One area where Adam and I have common cause is in the interaction of regulation and technological change, and the extent to which regulation may not yield the desired outcomes when regulation dilutes incentives to innovate and stifles change, due to some static definition of “public interest” that is inconsistent with dynamism and experimentation.
I recommend this Surprisingly Free podcast, in which Adam discusses proposals to regulate Facebook and other social media platform companies as public utilities; the podcast page also has links to some of Adam’s written work. In particular, if you want to explore these ideas I suggest Adam’s Mercatus paper on the perils of classifying social media companies as public utilities, in which he argues:
Social media aren’t public utilities for two key reasons:
- Social Media do not possess the potential to become natural monopolies. They are virtually no costs to consumers and competitors have the ability to duplicate such platforms. The hottest networks are changing every year, and there is no way for the government to determine which platform is going to become popular next. Remember MySpace or CompuServe?
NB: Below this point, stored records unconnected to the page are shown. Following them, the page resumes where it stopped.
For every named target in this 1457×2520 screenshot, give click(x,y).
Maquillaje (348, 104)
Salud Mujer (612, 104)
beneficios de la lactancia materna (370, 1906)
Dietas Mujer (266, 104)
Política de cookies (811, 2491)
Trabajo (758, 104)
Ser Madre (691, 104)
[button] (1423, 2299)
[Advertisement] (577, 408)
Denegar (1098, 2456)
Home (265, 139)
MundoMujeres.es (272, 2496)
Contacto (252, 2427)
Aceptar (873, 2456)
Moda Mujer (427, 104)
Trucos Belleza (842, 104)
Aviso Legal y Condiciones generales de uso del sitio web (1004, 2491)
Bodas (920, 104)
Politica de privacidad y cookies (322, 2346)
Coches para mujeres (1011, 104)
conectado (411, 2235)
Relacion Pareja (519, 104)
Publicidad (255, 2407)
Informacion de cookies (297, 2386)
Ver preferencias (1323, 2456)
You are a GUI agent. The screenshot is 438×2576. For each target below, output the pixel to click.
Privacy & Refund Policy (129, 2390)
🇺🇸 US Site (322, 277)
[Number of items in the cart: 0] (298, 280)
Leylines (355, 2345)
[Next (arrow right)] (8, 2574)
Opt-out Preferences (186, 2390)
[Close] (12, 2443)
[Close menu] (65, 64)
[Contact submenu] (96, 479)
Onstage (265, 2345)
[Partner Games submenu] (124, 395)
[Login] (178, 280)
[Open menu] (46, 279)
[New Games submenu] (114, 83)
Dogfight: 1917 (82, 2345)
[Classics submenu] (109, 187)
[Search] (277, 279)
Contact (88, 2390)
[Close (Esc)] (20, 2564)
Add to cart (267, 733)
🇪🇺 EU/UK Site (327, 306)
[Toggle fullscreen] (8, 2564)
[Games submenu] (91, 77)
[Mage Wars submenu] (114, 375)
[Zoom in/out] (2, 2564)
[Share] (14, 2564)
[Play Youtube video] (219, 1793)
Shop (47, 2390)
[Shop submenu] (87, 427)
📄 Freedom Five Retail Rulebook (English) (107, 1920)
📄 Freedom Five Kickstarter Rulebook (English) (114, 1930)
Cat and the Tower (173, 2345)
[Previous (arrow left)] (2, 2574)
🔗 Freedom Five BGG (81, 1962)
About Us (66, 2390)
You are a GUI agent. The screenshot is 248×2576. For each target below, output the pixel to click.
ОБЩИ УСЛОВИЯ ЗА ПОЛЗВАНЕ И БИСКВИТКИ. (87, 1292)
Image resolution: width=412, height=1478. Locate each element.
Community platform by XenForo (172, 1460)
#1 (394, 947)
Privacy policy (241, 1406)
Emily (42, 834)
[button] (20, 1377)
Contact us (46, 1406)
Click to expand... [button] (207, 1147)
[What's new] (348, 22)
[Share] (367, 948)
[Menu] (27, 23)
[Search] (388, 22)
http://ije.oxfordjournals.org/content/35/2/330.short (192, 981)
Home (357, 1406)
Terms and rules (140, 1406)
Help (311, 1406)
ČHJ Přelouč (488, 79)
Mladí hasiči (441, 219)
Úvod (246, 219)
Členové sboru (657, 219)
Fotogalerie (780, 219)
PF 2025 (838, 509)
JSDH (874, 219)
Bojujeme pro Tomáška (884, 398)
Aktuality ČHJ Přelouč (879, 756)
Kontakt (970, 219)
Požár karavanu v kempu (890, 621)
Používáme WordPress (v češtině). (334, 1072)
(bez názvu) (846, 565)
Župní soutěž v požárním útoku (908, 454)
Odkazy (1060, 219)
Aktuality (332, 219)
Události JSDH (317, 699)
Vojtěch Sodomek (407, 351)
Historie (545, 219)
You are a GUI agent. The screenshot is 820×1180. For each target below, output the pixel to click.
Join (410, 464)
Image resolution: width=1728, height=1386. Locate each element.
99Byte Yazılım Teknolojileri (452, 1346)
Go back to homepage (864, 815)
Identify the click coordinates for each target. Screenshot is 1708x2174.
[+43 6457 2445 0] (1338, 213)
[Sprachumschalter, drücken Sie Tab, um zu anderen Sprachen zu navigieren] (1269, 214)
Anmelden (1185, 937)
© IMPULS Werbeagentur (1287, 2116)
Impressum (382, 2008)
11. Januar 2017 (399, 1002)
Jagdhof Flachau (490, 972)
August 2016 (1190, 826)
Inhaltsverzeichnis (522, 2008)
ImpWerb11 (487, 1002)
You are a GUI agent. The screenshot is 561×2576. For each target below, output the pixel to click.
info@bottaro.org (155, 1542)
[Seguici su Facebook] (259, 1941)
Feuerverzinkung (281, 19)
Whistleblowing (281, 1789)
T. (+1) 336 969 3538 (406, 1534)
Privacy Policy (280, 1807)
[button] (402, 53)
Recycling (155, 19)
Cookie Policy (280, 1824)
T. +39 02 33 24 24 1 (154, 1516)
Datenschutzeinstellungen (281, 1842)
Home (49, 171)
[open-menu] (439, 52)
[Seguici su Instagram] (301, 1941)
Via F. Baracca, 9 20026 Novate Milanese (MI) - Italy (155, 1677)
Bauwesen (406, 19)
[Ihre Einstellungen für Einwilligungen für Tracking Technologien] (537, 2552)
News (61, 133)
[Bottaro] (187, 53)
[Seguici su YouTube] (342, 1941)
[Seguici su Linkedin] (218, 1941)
- Social Media are not essential facilities. Those who claim that Facebook is a “social utility” or “social commons” must admit that such sites are not essential to survival, economic success, or online life. Unlike water and electricity, life can go on without social networking services.
Public utility regulation would instead stifle digital innovation and raise prices of these services for users. Not only are social media sites largely free and universally available, but they are also constantly innovating.
I am going to be digging into a new research project later this summer using some of Adam’s arguments, so I am particularly interested in your comments and thoughts.